Figure 3.

Rare RNF213 variants of MMA patients located in the RING-finger domain. (a) C3HC4 RING-finger consensus motif.²⁷ Highly conserved cysteine and histidine residues involved in zinc-coordination are circled. (b) RNF213 RING-finger sequence (NP_001243000.2). Highly conserved cysteine and histidine residues are in bold. The rare RNF213 variants identified in MMA patients and involving the RING domain are shown below the RING-finger sequence. Variants found in our cohort of 68 Caucasian MMA are represented in bold. Those found in previously published MMA cohorts are represented in gray, and ethnicities of the corresponding cases are given below the variants. (1: Cecchi et al, Stroke, 2014; 2: Wu et al. PLoS One, 2012; 3: Liu et al. PLoS One, 2011; 4: Raso et al. J Neurosurg Sci, 2016; 5: Kobayashi et al. PLoS One, 2016; 6: Miyatake et al.

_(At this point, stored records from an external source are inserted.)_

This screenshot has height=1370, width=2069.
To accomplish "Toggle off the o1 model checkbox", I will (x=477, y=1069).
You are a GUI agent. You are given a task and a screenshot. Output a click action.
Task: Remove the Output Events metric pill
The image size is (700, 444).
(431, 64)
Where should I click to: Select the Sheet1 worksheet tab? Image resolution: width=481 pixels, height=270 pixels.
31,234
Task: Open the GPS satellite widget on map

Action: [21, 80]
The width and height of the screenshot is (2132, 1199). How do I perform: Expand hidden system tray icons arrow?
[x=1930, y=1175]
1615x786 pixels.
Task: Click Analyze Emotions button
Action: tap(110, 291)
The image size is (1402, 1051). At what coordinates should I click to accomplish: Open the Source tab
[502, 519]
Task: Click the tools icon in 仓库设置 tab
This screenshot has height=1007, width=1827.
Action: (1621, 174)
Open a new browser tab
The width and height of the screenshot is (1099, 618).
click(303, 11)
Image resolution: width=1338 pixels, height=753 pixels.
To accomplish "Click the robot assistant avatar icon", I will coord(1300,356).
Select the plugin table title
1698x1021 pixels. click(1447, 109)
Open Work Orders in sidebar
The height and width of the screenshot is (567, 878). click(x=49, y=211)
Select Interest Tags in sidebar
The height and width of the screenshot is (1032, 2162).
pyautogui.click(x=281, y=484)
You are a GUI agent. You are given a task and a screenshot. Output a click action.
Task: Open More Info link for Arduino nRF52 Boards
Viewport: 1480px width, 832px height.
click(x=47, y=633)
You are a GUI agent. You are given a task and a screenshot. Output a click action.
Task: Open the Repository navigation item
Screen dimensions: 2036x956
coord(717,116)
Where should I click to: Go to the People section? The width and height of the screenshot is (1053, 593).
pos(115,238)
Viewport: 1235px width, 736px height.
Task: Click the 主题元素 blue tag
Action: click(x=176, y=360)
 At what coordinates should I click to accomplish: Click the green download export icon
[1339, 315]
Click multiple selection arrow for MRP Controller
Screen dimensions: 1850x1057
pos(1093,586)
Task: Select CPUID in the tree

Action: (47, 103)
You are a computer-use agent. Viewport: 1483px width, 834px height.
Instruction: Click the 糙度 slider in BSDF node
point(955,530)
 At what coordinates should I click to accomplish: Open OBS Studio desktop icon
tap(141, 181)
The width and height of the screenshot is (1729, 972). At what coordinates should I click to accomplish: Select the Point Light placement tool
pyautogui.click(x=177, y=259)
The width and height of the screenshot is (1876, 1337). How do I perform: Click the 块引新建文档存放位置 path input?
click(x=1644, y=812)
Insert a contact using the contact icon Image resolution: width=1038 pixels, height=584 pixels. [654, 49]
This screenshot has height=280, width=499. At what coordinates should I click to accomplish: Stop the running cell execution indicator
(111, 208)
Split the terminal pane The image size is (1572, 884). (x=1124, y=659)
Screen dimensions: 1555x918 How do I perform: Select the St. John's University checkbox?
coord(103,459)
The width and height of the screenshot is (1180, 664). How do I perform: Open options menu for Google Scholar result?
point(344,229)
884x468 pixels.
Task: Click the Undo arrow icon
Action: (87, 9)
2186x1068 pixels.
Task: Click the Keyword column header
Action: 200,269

Neurology, 2012). The p.(H4014N) and p.(C4017S) de novo variants are boxed in orange. Eur, European; Eur. Am, European American (c) Representation of the ‘cross-brace’ structure of the C3HC4 RING-finger domain, mediated through cysteine and histidine Zinc-binding. Panel D: Model of the 3D structure of the RNF213 RING finger (ribbon representation), based on the 3D structure of the RING domain of RNF146 (pdb 4qpl), solved in complex with its E2.⁴³ Amino acids which are mutated in moyamoya patients are labeled in red (our study) and blue (previous studies). p.(R4019C) and p.(D4013N), found mutated both in our study and previous studies, are in red. The position of the putative E2 partner is shown in gray, in reference to the structure of the E2-E3 complex reported in DaRosa et al.,⁴³ with which the model of the RN213 RING 3D structure was superimposed.